Skip to content

Linear Modelling and Statistical Tests

A Simple Simulated Example

Consider a simple linear model with two conditions and a linear effect that varies over (e.g.) time. In the example below, we let the first column encode the baseline, the second columns encodes the task, and the third column is some linear effect of time. Any haemodynamic effect is ignored to keep things simple. Try copy/pasting the following into MATLAB.

X = [[ones(2,1) zeros(2,1)
      zeros(2,1) ones(2,1)
      ones(2,1) zeros(2,1)
      zeros(2,1) ones(2,1)
      ones(2,1) zeros(2,1)] (0:9)']
This will give a matrix that looks like
X =

     1     0     0
     1     0     1
     0     1     2
     0     1     3
     1     0     4
     1     0     5
     0     1     6
     0     1     7
     1     0     8
     1     0     9

When we fit a linear model, we consider that the model explains how the data were generated. If we assume independent and identically distributed (i.i.d.) Gaussian noise, then the model of the data \({\bf y}\) is

\[ {\bf y} = {\bf X} {\beta} + {\epsilon} \text{, where } {\epsilon} \sim \mathcal{N}({\bf 0}, \sigma^2 {\bf I}) \]

In the above, the \({\epsilon} \sim \mathcal{N}({\bf 0}, \sigma^2 {\bf I})\) indicates that \({\epsilon}\) comes from a zero-mean i.i.d. Gaussian (normal) distribution where the variance is \(\sigma^2\). We can generate some simulated data (y) according to this model, where we use \({\beta}\) values of 30.0, 35.0 and 2.0 and a variance of 4.0.

In MATLAB, i.i.d. Gaussian random values with a variance of 1 can be created using the randn() function. To give the values a variance of 4, we multiply the random numbers by the standard deviation (the square root of the variance). The following snippet can be copy/pasted into MATLAB to simulate some data according to our model.

beta_gt = [30; 35; 2];
v_gt    = 2.3;
y       = X*beta_gt + randn(10,1)*sqrt(v_gt);

Estimating Model Parameters

We can estimate the beta values from the simulated data as we would for real data.

beta = X\y
After fitting a model like this in SPM, a set of beta_0001.nii, beta_0002.nii and beta_0003.nii images are created that encode the estimated beta values at each voxel.

We can also estimate the variance of the data by computing it from the residuals. This needs the degrees of freedom, which are computed from the length of y minus the rank of the design matrix X. This rank is the number of linearly independent columns (or rows), which in this case is 3.

nu = size(X,1) - rank(X); % Degrees of freedom
r  = y - X*beta;          % Residuals
v  = sum(r.^2)/nu
If you copy and paste the above snippets into MATLAB, you will see that the estimates (beta and v) are similar to, but not identical to the ground truth (beta_gt and v_gt).

When a statistical analysis is run in SPM, a file entitled ResMS.nii is created, which contains information about the variance estimated at each voxel.

Plotting

We can plot the (simulated) data, along with the model fit, by

plot((1:10)', y, 'k.',  (1:10)', X*beta, 'b-')
xlabel('Time')
ylabel('Signal')
legend('Data','Estimated fit')
figure(gcf)

Simple linear fit.

*Given records*
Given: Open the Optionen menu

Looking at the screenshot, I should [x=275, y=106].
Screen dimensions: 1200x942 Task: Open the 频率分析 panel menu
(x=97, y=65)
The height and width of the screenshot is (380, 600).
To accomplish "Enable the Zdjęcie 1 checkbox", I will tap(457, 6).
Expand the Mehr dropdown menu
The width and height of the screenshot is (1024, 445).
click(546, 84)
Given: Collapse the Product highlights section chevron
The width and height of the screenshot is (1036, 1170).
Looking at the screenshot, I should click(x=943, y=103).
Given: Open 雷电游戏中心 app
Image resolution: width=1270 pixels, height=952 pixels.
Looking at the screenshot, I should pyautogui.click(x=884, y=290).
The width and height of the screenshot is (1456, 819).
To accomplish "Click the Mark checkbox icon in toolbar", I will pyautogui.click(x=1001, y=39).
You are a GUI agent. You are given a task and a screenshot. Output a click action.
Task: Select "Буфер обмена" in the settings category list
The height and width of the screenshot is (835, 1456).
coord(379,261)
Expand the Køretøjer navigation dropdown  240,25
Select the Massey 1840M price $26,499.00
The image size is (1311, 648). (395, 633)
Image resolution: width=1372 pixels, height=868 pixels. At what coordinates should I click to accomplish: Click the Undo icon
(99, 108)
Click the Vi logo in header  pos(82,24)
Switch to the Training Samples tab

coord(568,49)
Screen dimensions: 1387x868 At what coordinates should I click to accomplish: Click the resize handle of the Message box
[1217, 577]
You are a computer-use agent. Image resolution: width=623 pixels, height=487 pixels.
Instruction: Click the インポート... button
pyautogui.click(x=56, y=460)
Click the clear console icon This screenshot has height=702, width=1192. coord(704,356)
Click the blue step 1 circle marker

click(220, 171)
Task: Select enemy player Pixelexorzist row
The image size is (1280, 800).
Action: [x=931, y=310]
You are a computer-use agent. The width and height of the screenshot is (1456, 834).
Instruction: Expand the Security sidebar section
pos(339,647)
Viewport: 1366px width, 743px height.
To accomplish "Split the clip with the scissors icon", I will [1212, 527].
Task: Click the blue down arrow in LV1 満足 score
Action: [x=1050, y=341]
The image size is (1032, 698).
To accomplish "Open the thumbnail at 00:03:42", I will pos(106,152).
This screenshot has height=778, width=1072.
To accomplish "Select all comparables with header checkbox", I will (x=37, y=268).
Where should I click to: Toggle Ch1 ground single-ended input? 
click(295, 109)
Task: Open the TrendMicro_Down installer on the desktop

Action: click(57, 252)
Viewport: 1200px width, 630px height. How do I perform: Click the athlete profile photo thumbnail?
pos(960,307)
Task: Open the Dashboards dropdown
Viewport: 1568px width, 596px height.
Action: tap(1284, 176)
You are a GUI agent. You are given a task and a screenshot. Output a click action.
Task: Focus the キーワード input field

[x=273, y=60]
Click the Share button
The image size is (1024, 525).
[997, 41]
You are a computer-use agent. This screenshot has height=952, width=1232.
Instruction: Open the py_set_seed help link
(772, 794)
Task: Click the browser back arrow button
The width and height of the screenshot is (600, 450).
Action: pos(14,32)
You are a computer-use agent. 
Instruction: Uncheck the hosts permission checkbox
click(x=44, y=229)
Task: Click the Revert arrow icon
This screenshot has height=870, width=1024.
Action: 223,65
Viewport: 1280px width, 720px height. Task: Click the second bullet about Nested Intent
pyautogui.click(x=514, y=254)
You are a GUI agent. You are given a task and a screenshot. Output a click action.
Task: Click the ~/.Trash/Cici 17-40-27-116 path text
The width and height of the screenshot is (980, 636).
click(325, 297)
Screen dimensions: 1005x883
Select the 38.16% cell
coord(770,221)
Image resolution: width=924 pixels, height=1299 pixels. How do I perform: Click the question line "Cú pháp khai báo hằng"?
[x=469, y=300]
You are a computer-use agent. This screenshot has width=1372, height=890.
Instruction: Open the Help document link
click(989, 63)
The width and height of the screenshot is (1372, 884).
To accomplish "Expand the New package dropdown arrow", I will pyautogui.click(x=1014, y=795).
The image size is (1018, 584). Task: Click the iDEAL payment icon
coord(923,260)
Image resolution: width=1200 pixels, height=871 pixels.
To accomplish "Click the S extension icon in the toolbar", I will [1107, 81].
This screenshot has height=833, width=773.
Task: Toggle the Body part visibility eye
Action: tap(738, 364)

*Written instruction*
Translate this sentence from the linear modelling page into Spanish: "We can estimate the beta values from the simulated data as we would for real data."

*Task solution*
Podemos estimar los valores beta a partir de los datos simulados tal como lo haríamos con datos reales.